## Stored items:
****
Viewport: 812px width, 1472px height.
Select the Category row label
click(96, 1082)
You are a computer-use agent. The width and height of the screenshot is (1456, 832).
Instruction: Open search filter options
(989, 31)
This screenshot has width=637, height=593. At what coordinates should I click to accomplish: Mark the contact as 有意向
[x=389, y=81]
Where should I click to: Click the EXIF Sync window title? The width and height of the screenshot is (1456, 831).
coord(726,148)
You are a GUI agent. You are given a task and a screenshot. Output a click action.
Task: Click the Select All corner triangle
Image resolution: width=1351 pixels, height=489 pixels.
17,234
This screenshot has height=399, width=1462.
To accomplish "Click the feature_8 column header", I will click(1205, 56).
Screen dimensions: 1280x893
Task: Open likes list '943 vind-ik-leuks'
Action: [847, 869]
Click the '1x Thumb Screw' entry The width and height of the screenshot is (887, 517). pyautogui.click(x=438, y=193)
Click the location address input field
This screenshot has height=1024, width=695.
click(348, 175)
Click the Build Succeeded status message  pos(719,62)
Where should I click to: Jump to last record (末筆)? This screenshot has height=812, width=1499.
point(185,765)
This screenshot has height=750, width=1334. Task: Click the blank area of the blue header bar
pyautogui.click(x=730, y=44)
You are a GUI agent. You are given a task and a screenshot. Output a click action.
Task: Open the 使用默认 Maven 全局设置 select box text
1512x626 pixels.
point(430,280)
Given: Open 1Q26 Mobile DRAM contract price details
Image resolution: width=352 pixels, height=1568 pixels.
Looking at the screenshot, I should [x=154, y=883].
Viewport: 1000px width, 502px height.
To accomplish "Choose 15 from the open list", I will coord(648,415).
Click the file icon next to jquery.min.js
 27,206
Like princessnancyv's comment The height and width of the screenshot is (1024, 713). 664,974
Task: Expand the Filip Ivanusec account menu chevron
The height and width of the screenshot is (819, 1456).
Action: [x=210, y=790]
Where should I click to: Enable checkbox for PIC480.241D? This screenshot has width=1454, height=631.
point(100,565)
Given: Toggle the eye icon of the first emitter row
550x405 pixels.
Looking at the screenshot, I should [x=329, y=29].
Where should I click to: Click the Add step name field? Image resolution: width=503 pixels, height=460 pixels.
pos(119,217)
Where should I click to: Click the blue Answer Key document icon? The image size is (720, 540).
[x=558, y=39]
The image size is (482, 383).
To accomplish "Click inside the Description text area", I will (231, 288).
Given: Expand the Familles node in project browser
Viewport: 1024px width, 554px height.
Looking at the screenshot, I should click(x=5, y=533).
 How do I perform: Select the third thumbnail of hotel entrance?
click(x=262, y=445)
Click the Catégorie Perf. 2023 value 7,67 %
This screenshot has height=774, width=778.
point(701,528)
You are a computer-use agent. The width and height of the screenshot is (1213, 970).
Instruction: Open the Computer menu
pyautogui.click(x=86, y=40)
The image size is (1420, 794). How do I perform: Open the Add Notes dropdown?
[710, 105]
****
## EXERCISE DIRECTIONS:
The records need to be reproduced in their entirety, word for word.

## REPLY:
Viewport: 812px width, 1472px height.
Select the Category row label
click(96, 1082)
You are a computer-use agent. The width and height of the screenshot is (1456, 832).
Instruction: Open search filter options
(989, 31)
This screenshot has width=637, height=593. At what coordinates should I click to accomplish: Mark the contact as 有意向
[x=389, y=81]
Where should I click to: Click the EXIF Sync window title? The width and height of the screenshot is (1456, 831).
coord(726,148)
You are a GUI agent. You are given a task and a screenshot. Output a click action.
Task: Click the Select All corner triangle
Image resolution: width=1351 pixels, height=489 pixels.
17,234
This screenshot has height=399, width=1462.
To accomplish "Click the feature_8 column header", I will click(1205, 56).
Screen dimensions: 1280x893
Task: Open likes list '943 vind-ik-leuks'
Action: [847, 869]
Click the '1x Thumb Screw' entry The width and height of the screenshot is (887, 517). pyautogui.click(x=438, y=193)
Click the location address input field
This screenshot has height=1024, width=695.
click(348, 175)
Click the Build Succeeded status message  pos(719,62)
Where should I click to: Jump to last record (末筆)? This screenshot has height=812, width=1499.
point(185,765)
This screenshot has height=750, width=1334. Task: Click the blank area of the blue header bar
pyautogui.click(x=730, y=44)
You are a GUI agent. You are given a task and a screenshot. Output a click action.
Task: Open the 使用默认 Maven 全局设置 select box text
1512x626 pixels.
point(430,280)
Given: Open 1Q26 Mobile DRAM contract price details
Image resolution: width=352 pixels, height=1568 pixels.
Looking at the screenshot, I should [x=154, y=883].
Viewport: 1000px width, 502px height.
To accomplish "Choose 15 from the open list", I will coord(648,415).
Click the file icon next to jquery.min.js
 27,206
Like princessnancyv's comment The height and width of the screenshot is (1024, 713). 664,974
Task: Expand the Filip Ivanusec account menu chevron
The height and width of the screenshot is (819, 1456).
Action: [x=210, y=790]
Where should I click to: Enable checkbox for PIC480.241D? This screenshot has width=1454, height=631.
point(100,565)
Given: Toggle the eye icon of the first emitter row
550x405 pixels.
Looking at the screenshot, I should [x=329, y=29].
Where should I click to: Click the Add step name field? Image resolution: width=503 pixels, height=460 pixels.
pos(119,217)
Where should I click to: Click the blue Answer Key document icon? The image size is (720, 540).
[x=558, y=39]
The image size is (482, 383).
To accomplish "Click inside the Description text area", I will (231, 288).
Given: Expand the Familles node in project browser
Viewport: 1024px width, 554px height.
Looking at the screenshot, I should click(x=5, y=533).
 How do I perform: Select the third thumbnail of hotel entrance?
click(x=262, y=445)
Click the Catégorie Perf. 2023 value 7,67 %
This screenshot has height=774, width=778.
point(701,528)
You are a computer-use agent. The width and height of the screenshot is (1213, 970).
Instruction: Open the Computer menu
pyautogui.click(x=86, y=40)
The image size is (1420, 794). How do I perform: Open the Add Notes dropdown?
[710, 105]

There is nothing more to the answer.